Client Aperture Space
Industry Environmental Analytics, Geospatial Data

Objective: Deploy the ML model Docker container on Google Cloud, create scalable and cost-efficient infrastructure, build API layer, and manage demand fluctuations.

Project Background

Aperture Space aimed to create a scalable solution for the their satellite vision ML model. They needed to migrate their local Docker container to Google Cloud for remote operations and build a system that adjusts based on demand.

Results & Impact

  • Scalability: Aperture Space’s ML model now runs in a fully scalable environment, handling demand surges with 95% less downtime thanks to automated scaling.
  • Efficiency: Processing times dropped 80% with parallel processing, while cutting cloud costs by 60%, saving up to $25,000 annually.
  • Automation: Deployment times shrank by 90%, enabling seamless updates in under 2 minutes.

By the Numbers

  • 95% downtime reduction during peak use.
  • 80% faster processing.
  • Up to $25,000/year savings.

Key Deliverables and Challenges

  1. Cloud Infrastructure Setup: Migrate the Docker container to Google Cloud and configure it for a scalable, production-ready environment.
  2. API Development & Deployment: Wrap the model in an API, deploy on a VM, and integrate with Google Cloud services.
  3. Scalability & Automation: Design a system that scales with demand, using load balancers and a bulk run module.
  4. Error Handling & Monitoring: Implement logging, error handling, and cloud monitoring for robust performance.

Solution Overview

The solution was divided into phases, each targeting cloud migration, API development, scalability, and monitoring.

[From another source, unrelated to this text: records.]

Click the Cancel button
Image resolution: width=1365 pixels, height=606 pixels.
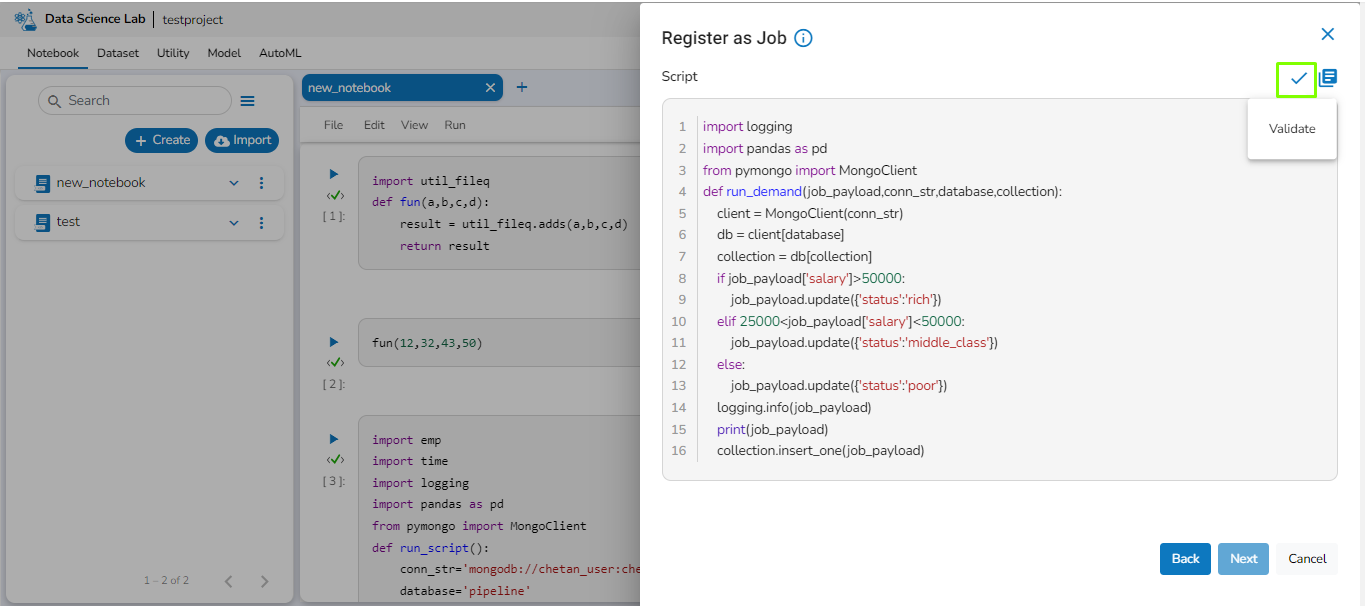[1307, 559]
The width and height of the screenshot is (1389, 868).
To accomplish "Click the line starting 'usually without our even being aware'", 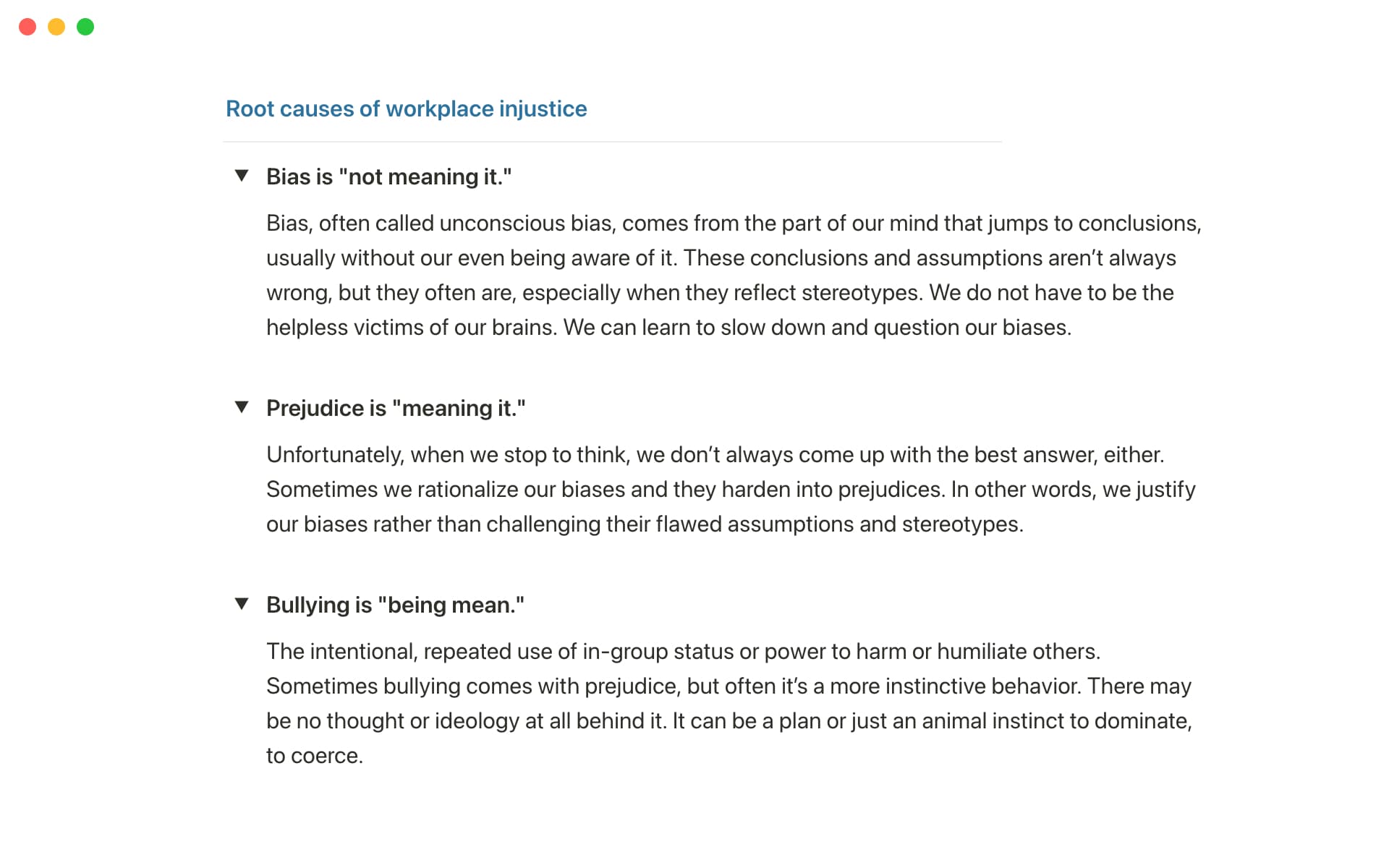I will pyautogui.click(x=721, y=258).
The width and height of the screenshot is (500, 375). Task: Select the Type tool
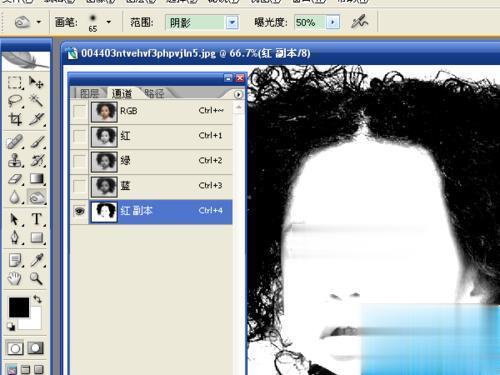[36, 219]
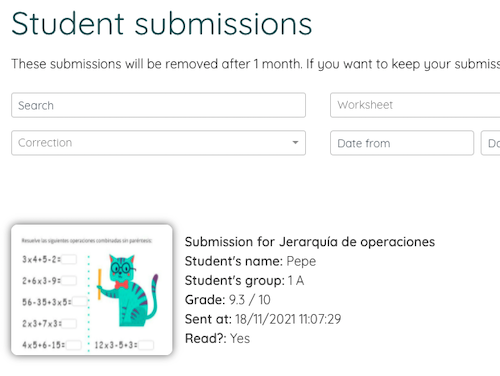500x376 pixels.
Task: Click the partially visible date-to field
Action: (491, 143)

Phase 1: Project Setup & Cloud Resource Provisioning

  • Objective: Set up the foundation for cloud migration and establish a task plan.
  • Key Actions:
    • Reviewed Docker container to identify dependencies and plan API tasks.
    • Provisioned cloud resources using Google Cloud Run, Google Cloud Storage (GCS), and an Open Relational Database.
    • Conducted basic testing to validate the initial cloud setup.

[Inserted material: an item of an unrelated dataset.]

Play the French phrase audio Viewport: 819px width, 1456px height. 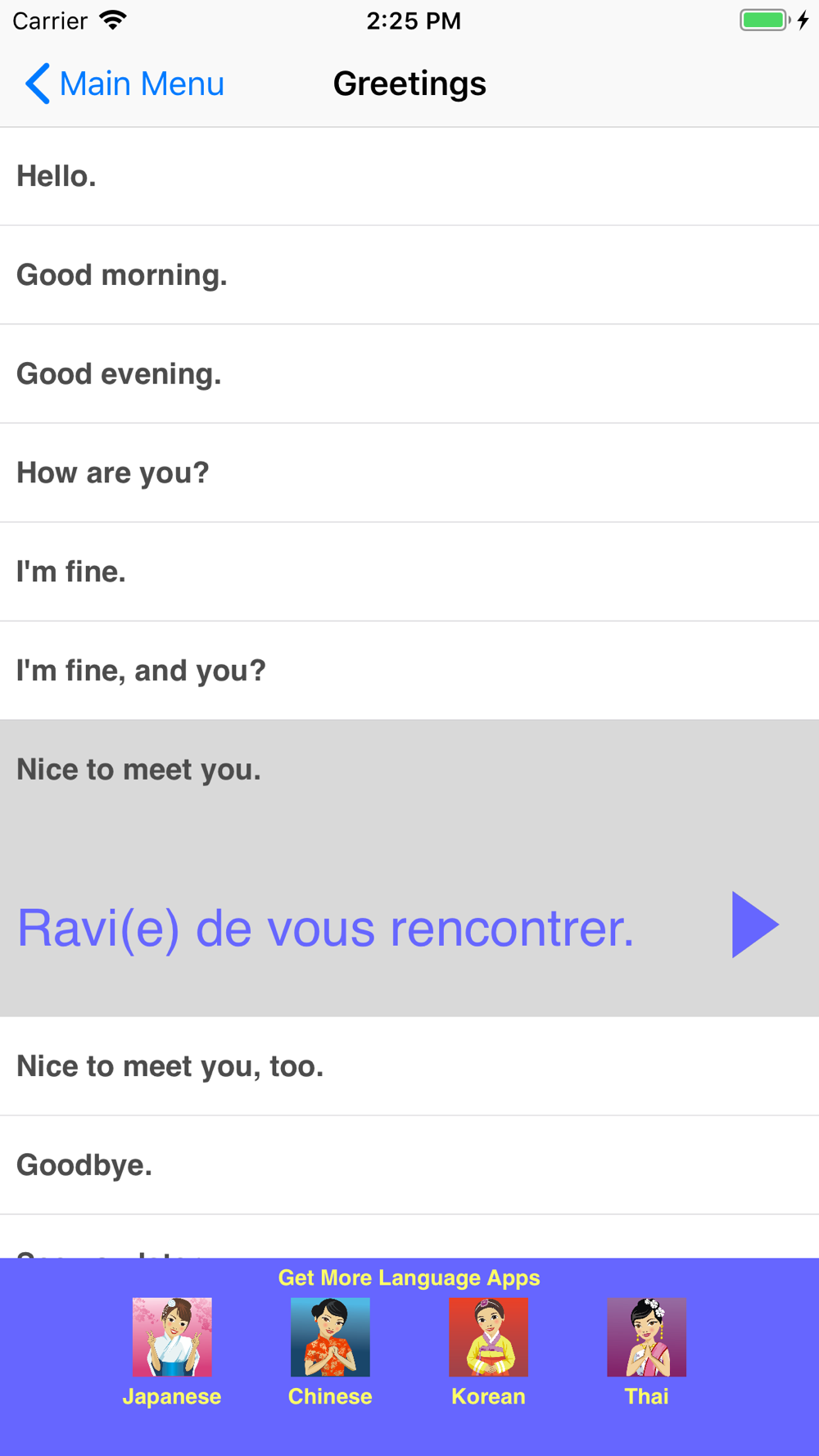(x=755, y=925)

Phase 2: API Wrapper Development & Deployment

  • Objective: Build an async API to interact with the model.
  • Key Actions:
    • Developed an API wrapper outside the Docker container for easier development.
    • Develop user authentication layer with hashed API keys
    • Enable asynchronous model runs with background jobs triggering the model as a Cloud Run job, and a separate fetch API to get results and status
    • Deployed the API on a Google Cloud VM, ensuring smooth interaction with GCS.
    • Automated deployment with CircleCI pipelines linked to GitHub

Phase 3: Cloud Relational Database Integration

  • Objective: Implement cloud-based storage and database solutions.
  • Key Actions:
    • Integrated Google Cloud SQL with the cloud infrastructure.
    • Updated data storage code for seamless interaction between the API, database, and storage.
    • Developed a queueing system for jobs to handle peak throughput.

Phase 4: Scalability Implementation

  • Objective: Design the system to scale and enable bulk jobs.
  • Key Actions:
    • Developed a bulk run module for batch processing of input CSV files.
    • Integrated output handling to GCS for efficient result dumping.
    • Configured Google Cloud Load Balancer to distribute workload and scale based on demand.

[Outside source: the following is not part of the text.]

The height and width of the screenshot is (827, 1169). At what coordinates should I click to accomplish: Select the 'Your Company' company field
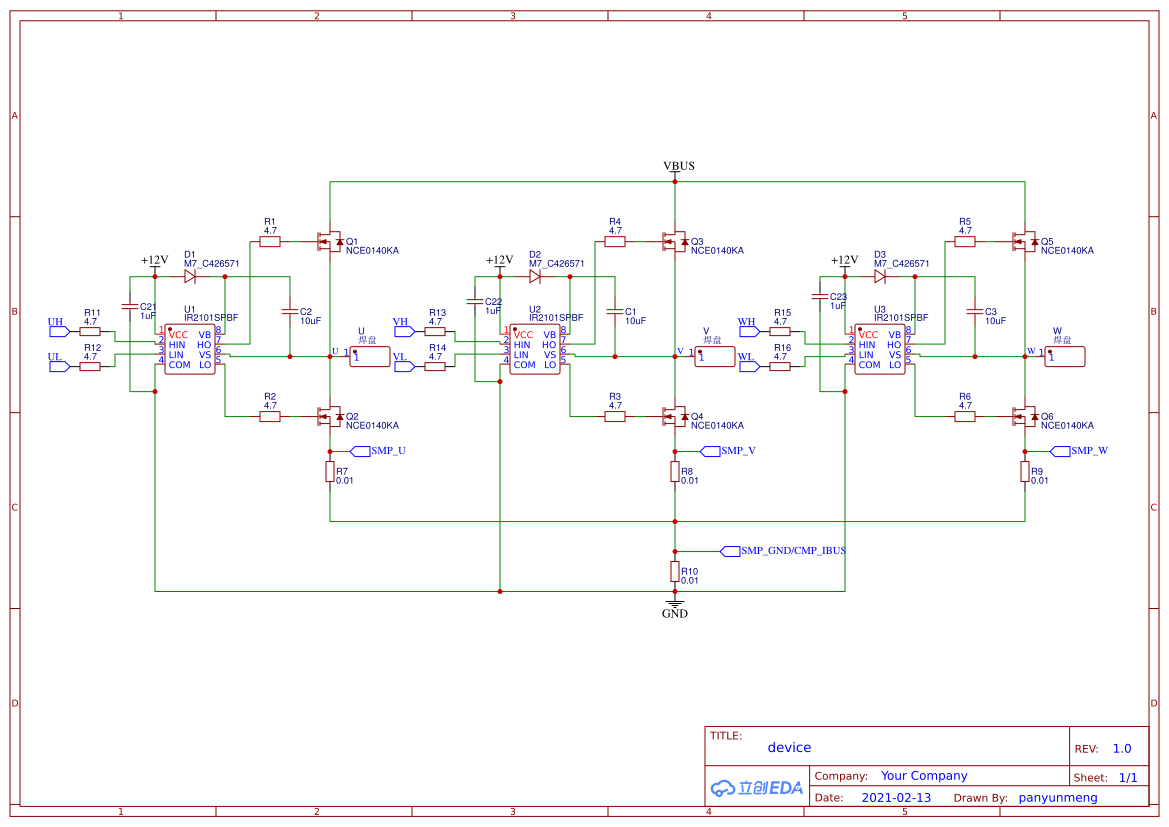[x=924, y=776]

Phase 5: Error Handling & Monitoring

  • Objective: Implement robust logging and monitoring.
  • Key Actions:
    • Set up error handling within the API.
    • Configured multi-level logging using Google Cloud Logging and Google Cloud Monitoring.

Conclusion

The migration of Aperture Space's model to Google Cloud enabled a scalable, efficient, and robust system. The fully integrated cloud solution, including API development, database integration, and automated scaling, positioned the client to meet growing demand for their analytics service.